- Episode no.: Season 1 Episode 24
- Directed by: Gilchrist Calder
- Teleplay by: Simon Raven
- Production code: BBC
- Original air date: November 30, 1966
- Running time: 43 mins

= Pyre for Private James =

Pyre for Private James is a 1966 episode of The Wednesday Play for British television.

==Premise==
Major Andrew Carlyle faces a court martial for murder after shooting to death Private Trevor James during a jungle patrol.

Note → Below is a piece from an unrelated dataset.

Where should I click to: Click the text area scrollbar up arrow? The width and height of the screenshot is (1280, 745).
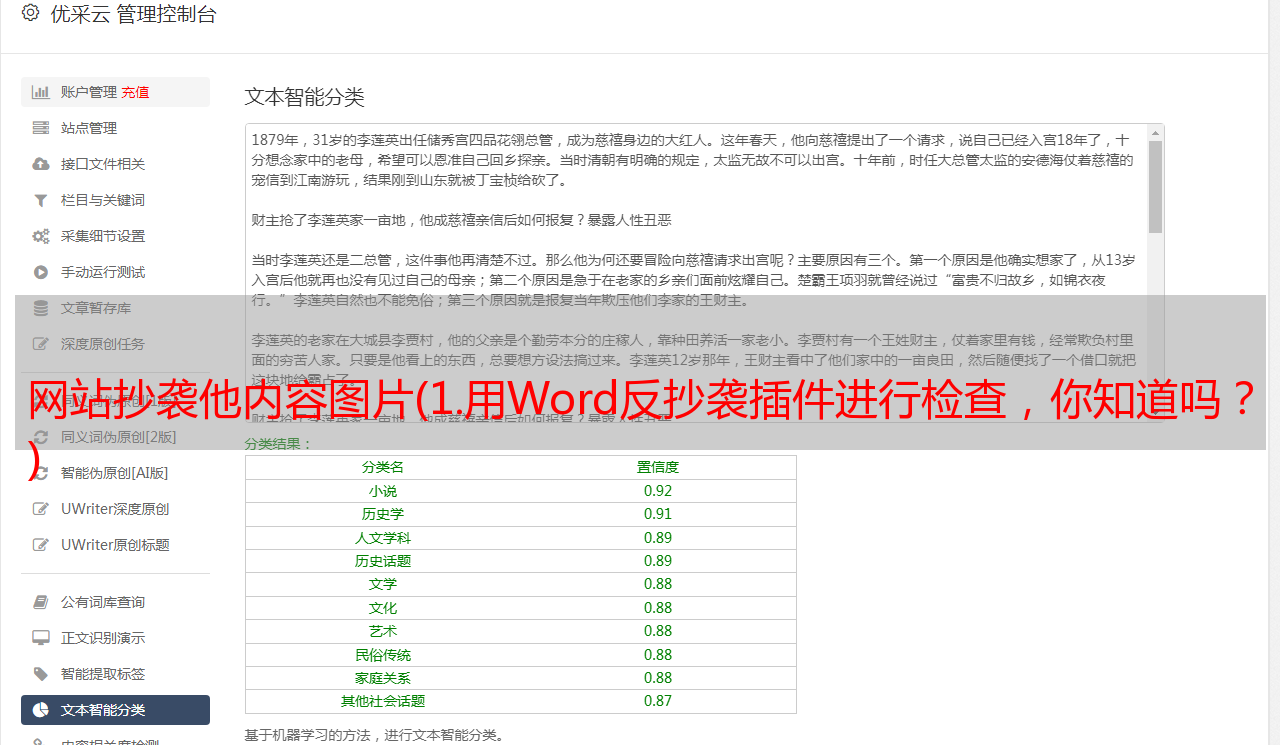(1156, 133)
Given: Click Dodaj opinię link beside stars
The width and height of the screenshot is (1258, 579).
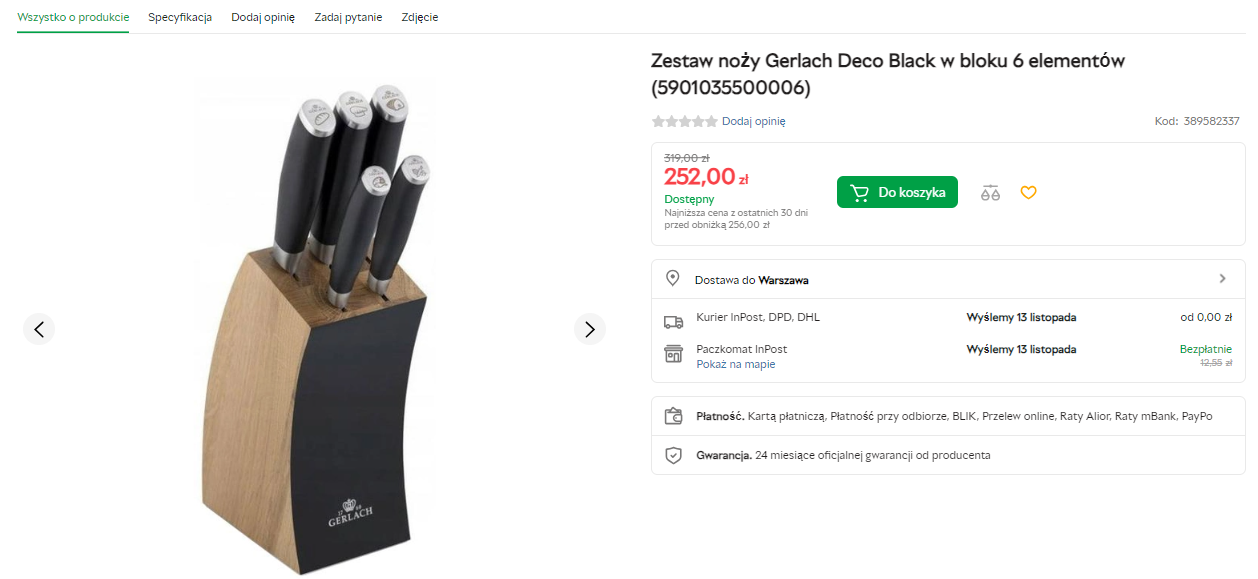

It is revealed Carlyle was an obsessed man who killed his injured driver.

==Cast==
- Basil Henson as Major Andrew Carlyle
- Percy Herbert as Colour Sergeant David Mackison
- Dudley Sutton as Corporal Tom Oates
- David Conville as Captain Jeremy Dilston
- Grant Taylor as Colonel Lloyd Beacher, Prosecuting Officer
- John Bailey as Humphrey Wiles, Counsel for Defence
- William Fox as Judge Advocate
- Basil Dignam as President of Court Martial
- Nick Tate as Private Trevor James

==Production==
It was one of Nick Tate's first appearances after arriving in Britain.

==Reception==
The Guardian said "all the episodes introduced in the telling of the story were handled with a strong sense of the dramatic."

The Leicester Mercury critic thought "the dramatic climax never came" although he enjoyed the acting and handling.

The Daily Mirror called it "slow moving but often dramatically sure".

The Observer thought "nearly everybody was hamming it up in the jungle scenes."